_What the task requires_. For this exercise, copy the data exactly and omit any images.

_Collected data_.
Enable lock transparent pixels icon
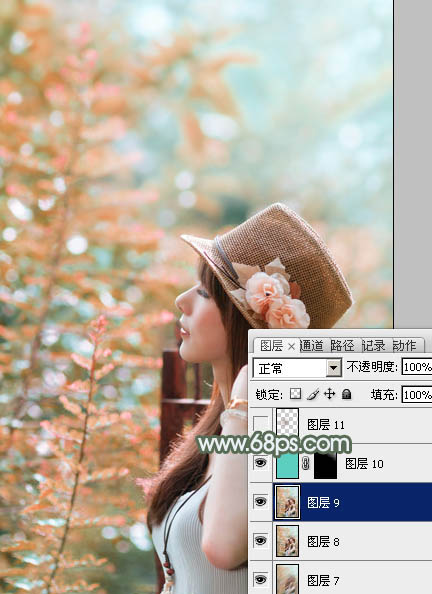This screenshot has width=432, height=594. point(295,394)
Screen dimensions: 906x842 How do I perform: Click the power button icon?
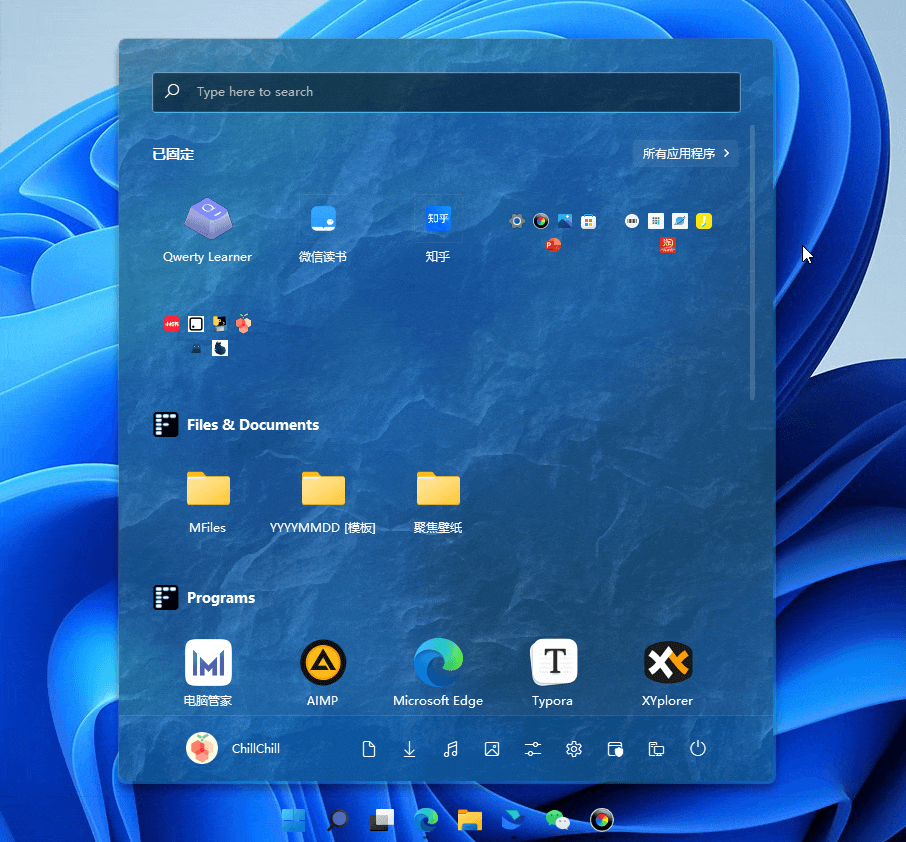(697, 749)
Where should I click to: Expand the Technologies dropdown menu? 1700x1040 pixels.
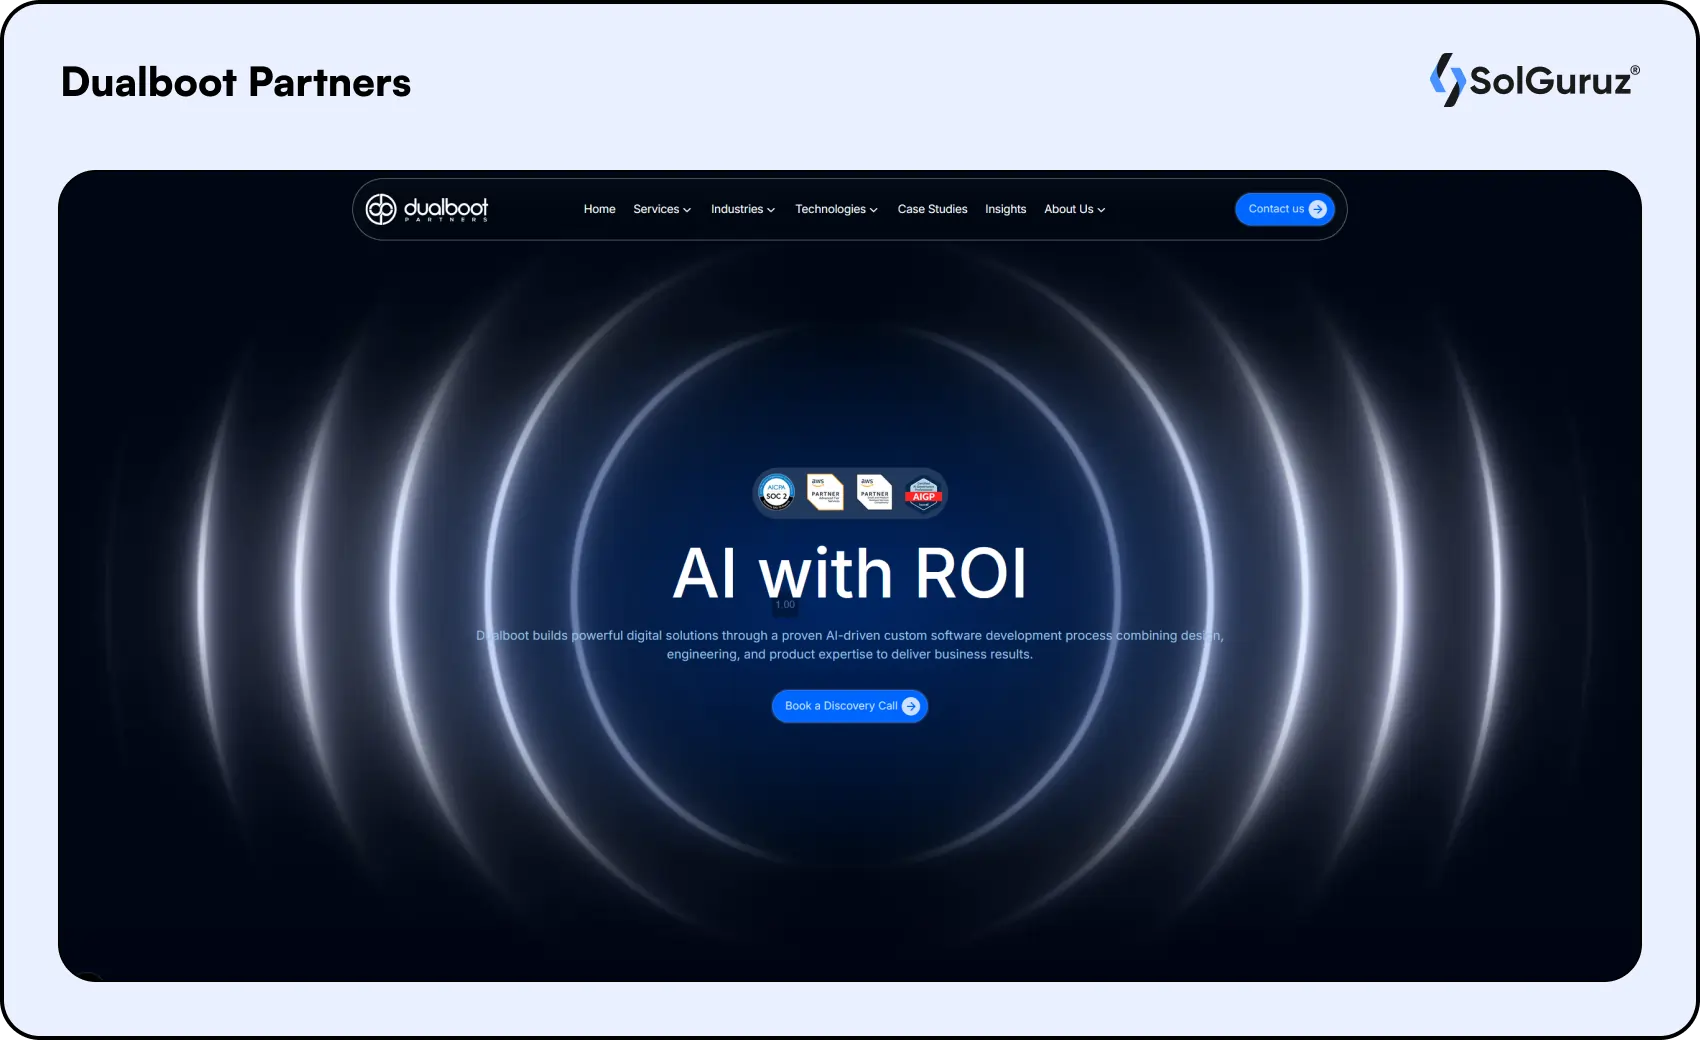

_Result below_.
Enable lock transparent pixels icon
This screenshot has width=432, height=594. point(295,394)
Screen dimensions: 906x842 How do I perform: Click the power button icon?
(697, 749)
Where should I click to: Expand the Technologies dropdown menu? 1700x1040 pixels.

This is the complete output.